We reached Tariat, the village next to a lake I wanted to see, and made lots of ice cream selling runs, so I decided to just walk the 3 miles left to the lake. On the way, a passing guy on a motorcycle looked at me, and I nodded at him. He stopped, and spoke in Mongolian, and I tried to talk a little. Soon, he offered me a lift on the back of his motorcycle. He lived in a ger on the lake, Tsagaan Nuur, and invited me in, with the usual offerings of milk tea and dairy biscuits. I couldn't really say much, so I ended up showing them pictures of me at home on my phone, which was a pretty useful way of talking. I also played with their kid, and kids from their family in neighboring gers, and ended up eating dinner with them, offering up some of the sausage I carried for them too. I was going to camp that night, but they invited me to stay the night in their ger too!

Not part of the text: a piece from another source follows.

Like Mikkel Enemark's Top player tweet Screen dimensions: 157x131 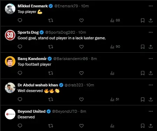coord(81,20)
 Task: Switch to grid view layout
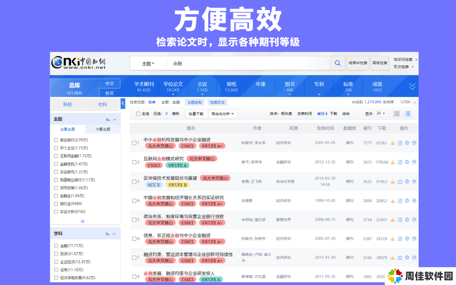pos(397,114)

However, the next morning, they charged me some money for the stay. I was miffed, since I actually was going to camp in the trees, and felt like they looked at travelers just as another tourist. But I did see them kill goats in the morning - they just slit their chest, reach in, and stop their heart, before skinning and gutting them. I headed back out onto the road after a short hike, and hitched a ride with a truck convoy. My driver even spoke some Russian, and so it made basic communications between us a breeze compared to the past few days. I realize now that basic introductions and instructions really require only a very limited amount of words, and so I consider myself super lucky if someone even speaks Russian out here. That way, so many misunderstamdings are avoided.

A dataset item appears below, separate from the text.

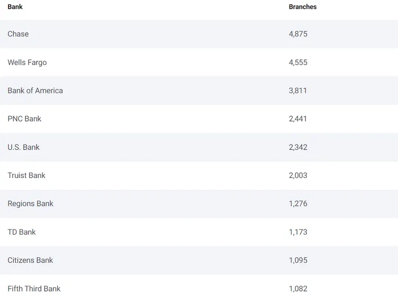Select the Bank of America cell
This screenshot has width=398, height=299.
(x=35, y=90)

The road to Tosentsangel, my next destination, was all dirt road. In a big truck, you actually don't get jolted too much, and sometimes it actually even feels nice, watching the land go by slowly and dust plumes going up everywhere. However, we must have only covered 200 km after a full day's drive, and we weren't even all the way to Tosentsangel. So that's maybe an average of less than 25 kph, including the chill breaks and river wash we had.

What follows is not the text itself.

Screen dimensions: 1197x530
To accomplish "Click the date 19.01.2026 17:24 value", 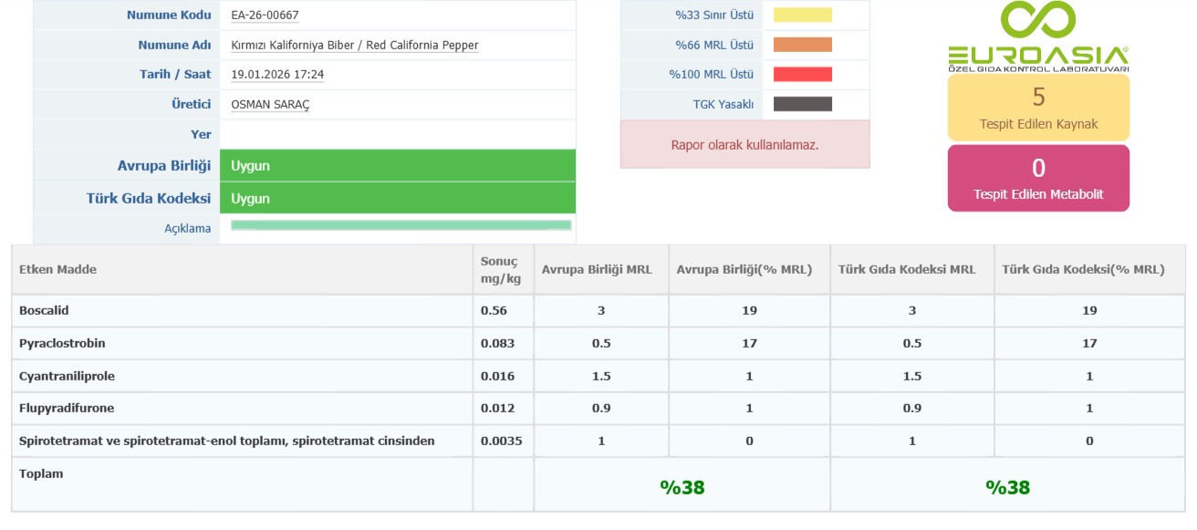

The trucks stopped by the road, and I camped out by them before we went off the next morning, and arrived in Tosentsangel by 9. I went to the river to wash and clean up, since I figure the town might not have water anyways, then attempt to figure out the buses. It seemed no one was driving to Uvs province like I wanted to, and so I decided to try to hitchhike there. All the guys who stopped weren't going to Uvs, and one guy even took me to a house, where nice people were, offered me bread vodka, and even gave me extra bread for the journey.... Mongol hospitality. But I was pretty disconcerted there, as I had no idea how to get out, and thinking of changing my route to the popular city everyone was going to. Hours later, by chance, an Ulaanbaatar - Uvs bus stopped at a gas station near me, and I managed to pay my way on board. So I headed out on a dirt road, and we bounced on that all night, along with minor breakdowns the drivers would have to fix. It was really hard to sleep on that bus, and a brutal night. But by morning, we had reached a paved road, and soon got to the city. Oh I was so happy to see modern comforts... I hadn't had a shower in 5 days. However, I discovered the power wasn't working in my hotel's half of the town, and so there was no hot water until 10pm, I was told. Well, I wasn't going to let cold water stand in the way between me and a shower. I had the coldest, but most refreshing shower of my life.